We say that a macroscopic body is “electrically charged” when there is an excess (or a lack) of electrons in it - which merely creates a disbalance between the electrons and the protons. We say that an elementary particle is electrically charged to indicate that there is a nonzero probability of it emitting or absorbing a photon (which leads to creation of the electromagnetic force).

carapace|6 years ago

For an exercise in clear (and perhaps provocative) thinking, try:

'What Is "Electricity"?' ©1996 William J. Beaty

> What is electricity? This question is impossible to answer because the word "Electricity" has several contradictory meanings. These different meanings are incompatible, and the contradictions confuse everyone. If you don't understand electricity, you're not alone. Even teachers, engineers, and scientists have a hard time grasping the concept.

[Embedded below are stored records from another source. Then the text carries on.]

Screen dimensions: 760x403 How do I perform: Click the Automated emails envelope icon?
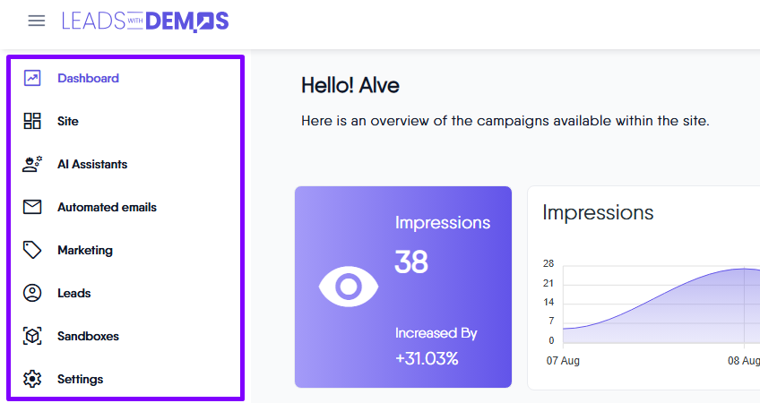(x=32, y=207)
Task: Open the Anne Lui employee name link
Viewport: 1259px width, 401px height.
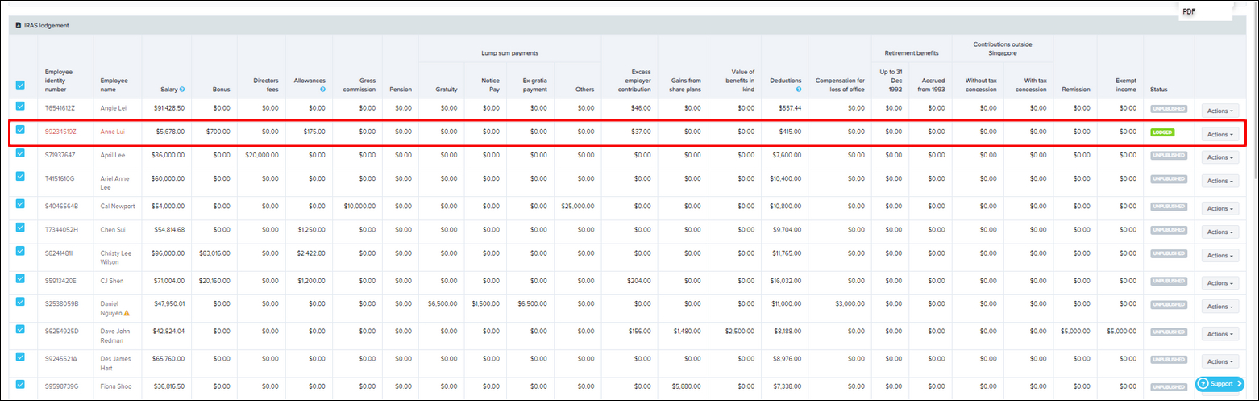Action: click(113, 132)
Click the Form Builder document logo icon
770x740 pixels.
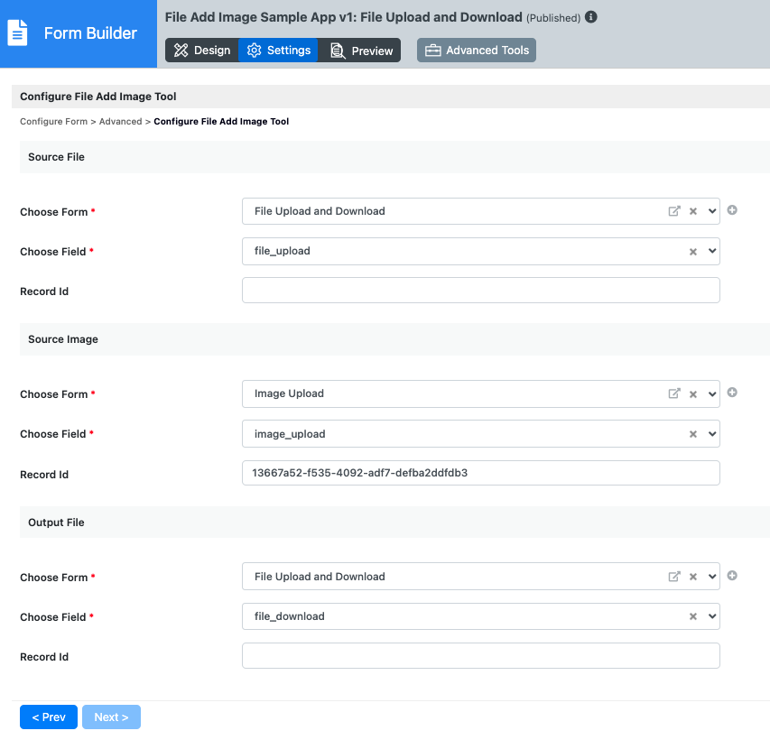click(17, 33)
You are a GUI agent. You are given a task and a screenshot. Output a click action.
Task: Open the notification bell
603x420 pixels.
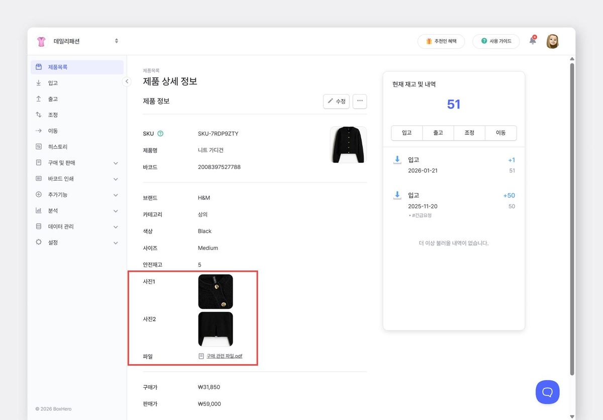coord(532,41)
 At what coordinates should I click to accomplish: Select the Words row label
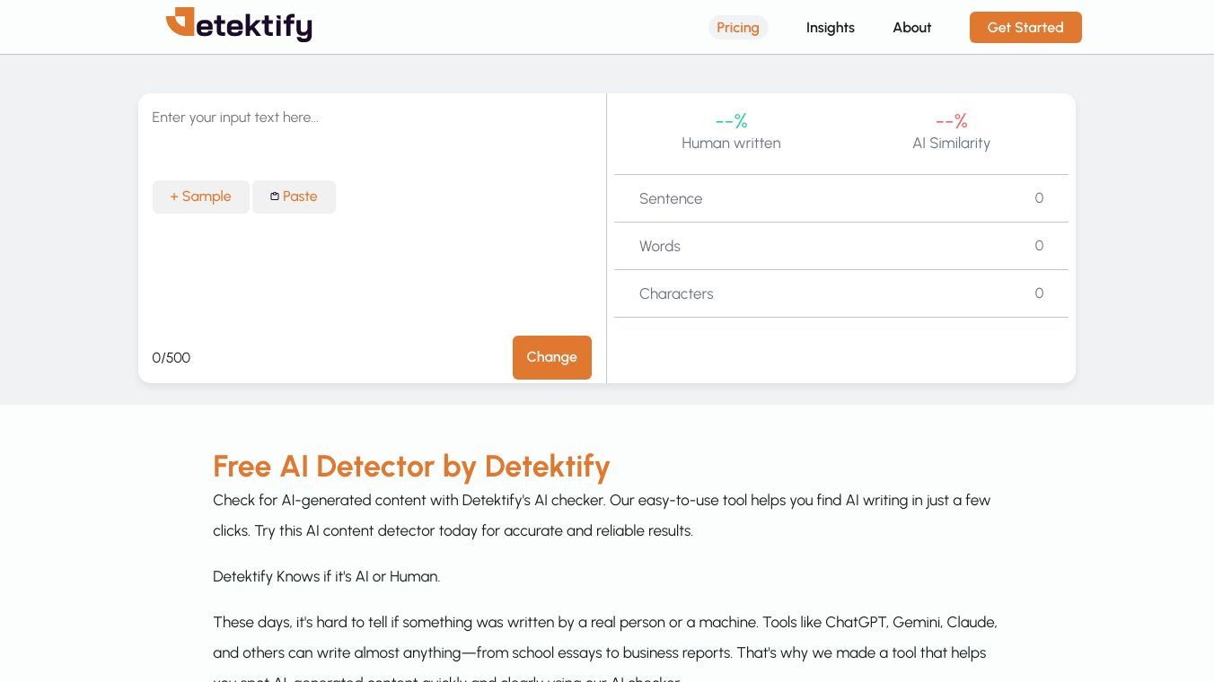[x=660, y=247]
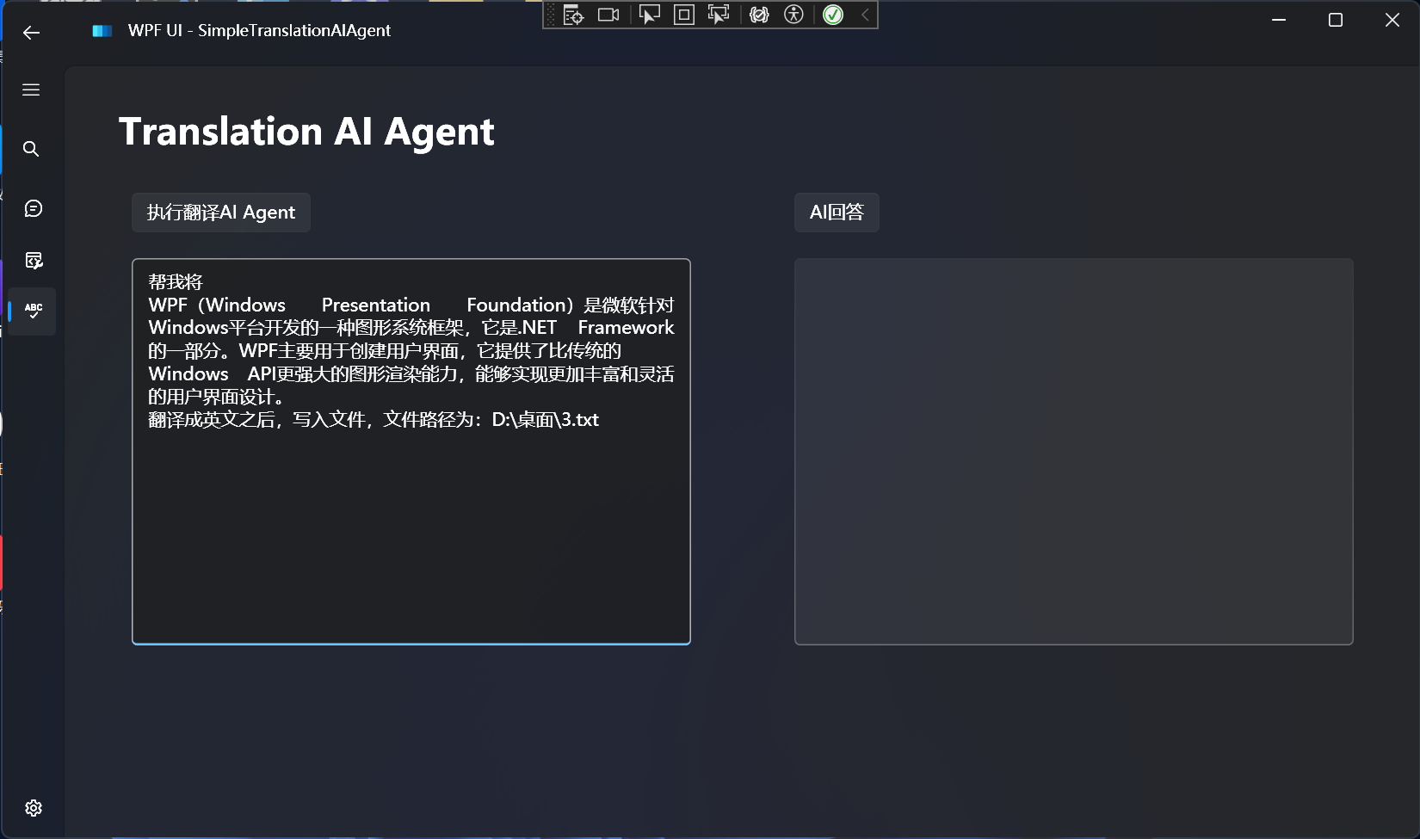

> Obviously "electricity" cannot be several different things at the same time. Unfortunately we've defined the word Electricity in a crazy way. Because the word lacks one distinct meaning, we can never pin down the nature of electricity. In the end we're forced to declare that there's no such stuff as "electricity" at all!

http://amasci.com/miscon/whatis.html

Koshkin|6 years ago

Analyzing the meaning of words is characteristic to philosophy and is not a sign of “clear thinking.”

HNLurker2|6 years ago

This is trivial for somebody who studies electrical engineering in highschool

kalado|6 years ago

Basic introductions of a topic are trivial for people that are studying that topic? Shocking!